1

Here is the dataset

// Data 1
{ name : 111, 
  factors : [
    {name:"f1", value:"dog", unit : "kg"},
    {name:"f2", value:"0"}
  ]
},// data2
{ name : 112, 
  factors : 
  [
    {name:"f1", value:"cat", unit : "g"},
    {name:"f2", value:"13"}
  ]
}
// 100,000 more data ...

I would like to convert the value of factor f2 to be number.

db.getCollection('cases').find({ 
        factors : {
            $elemMatch : {
                 name : "f2",
                 value  : {$type : 2}
            }
        }
}).forEach(function(doc, i){
        doc.factors.forEach(function(factor){
            if(factor.name == "f2"){
               factor.value = !isNaN(factor.value) ? parseInt(factor.value) : factor.value;
            }
        });
        db.cases.save(factor);
});

However, it can only update about 75~77 data for each execution. I am not sure why and I guess the problem is that the save() is async, so we can not initiate too many save() at the same time.

What should I do?

ppn029012
  • 580
  • 1
  • 6
  • 20
  • See also related post: [How To Convert String to Numerical Values in MongoDB](https://stackoverflow.com/questions/29487351/how-to-convert-string-to-numerical-values-in-mongodb) – Wan B. Jul 27 '18 at 12:22

1 Answers1

3

The concept here is to loop through your collection with a cursor and for each document within the cursor, gather data about the index position of the factors array elements. You will then use this data later on in the loop as the update operation parameters to correctly identify the desired field to update.

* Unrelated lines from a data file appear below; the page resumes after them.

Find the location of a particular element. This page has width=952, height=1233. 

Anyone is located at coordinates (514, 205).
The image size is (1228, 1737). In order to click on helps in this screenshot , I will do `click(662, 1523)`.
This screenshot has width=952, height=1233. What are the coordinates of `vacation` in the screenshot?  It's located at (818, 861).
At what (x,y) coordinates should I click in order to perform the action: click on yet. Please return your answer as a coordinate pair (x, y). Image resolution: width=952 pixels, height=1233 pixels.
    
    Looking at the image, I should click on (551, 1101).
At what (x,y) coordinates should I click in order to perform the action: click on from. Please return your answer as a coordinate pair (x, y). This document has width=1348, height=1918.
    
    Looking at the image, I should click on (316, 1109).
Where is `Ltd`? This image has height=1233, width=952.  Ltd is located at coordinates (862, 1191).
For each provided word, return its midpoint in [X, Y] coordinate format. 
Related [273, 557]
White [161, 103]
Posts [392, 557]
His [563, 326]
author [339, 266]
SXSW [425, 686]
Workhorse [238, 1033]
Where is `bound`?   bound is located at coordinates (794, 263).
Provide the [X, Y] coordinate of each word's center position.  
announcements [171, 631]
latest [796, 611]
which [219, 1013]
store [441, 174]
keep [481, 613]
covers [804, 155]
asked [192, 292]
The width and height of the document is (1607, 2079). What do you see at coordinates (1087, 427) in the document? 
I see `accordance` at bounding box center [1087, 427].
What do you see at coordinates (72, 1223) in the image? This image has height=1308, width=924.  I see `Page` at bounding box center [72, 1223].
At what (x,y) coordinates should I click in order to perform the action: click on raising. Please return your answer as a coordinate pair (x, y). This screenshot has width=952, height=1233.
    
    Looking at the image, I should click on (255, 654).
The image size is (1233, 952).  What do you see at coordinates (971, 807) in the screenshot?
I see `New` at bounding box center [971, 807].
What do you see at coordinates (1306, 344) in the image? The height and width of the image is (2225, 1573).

Supposing your collection is not that humongous, the intuition above can be implemented using the forEach() method of the cursor as you have done in your attempts to do the iteration and getting the index data for all the arrays involved. The following demonstrates this approach for small datasets:

db.cases.find({"factors.value": { "$exists": true, "$type": 2 }}).forEach(function(doc){ 
    var factors = doc.factors,
        updateOperatorDocument = {}; 
    for (var idx = 0; idx < factors.length; idx++){ 
        var val;
        if(factors[idx].name == "f2"){
            val = !isNaN(factors[idx].value) ? parseInt(factors[idx].value) : factors[idx].value;
            updateOperatorDocument["factors."+ idx +".value"] = val;                
        }           
    };
    db.cases.updateOne(
        { "_id": doc._id },
        { "$set": updateOperatorDocument }
    );
});

Now for improved performance especially when dealing with large collections, take advantage of using a Bulk() API for updating the collection in bulk. This is quite effecient as opposed to the above operations because with the bulp API you will be sending the operations to the server in batches (for example, say a batch size of 1000) which gives you much better performance since you won't be sending every request to the server but just once in every 1000 requests, thus making your updates more efficient and quicker.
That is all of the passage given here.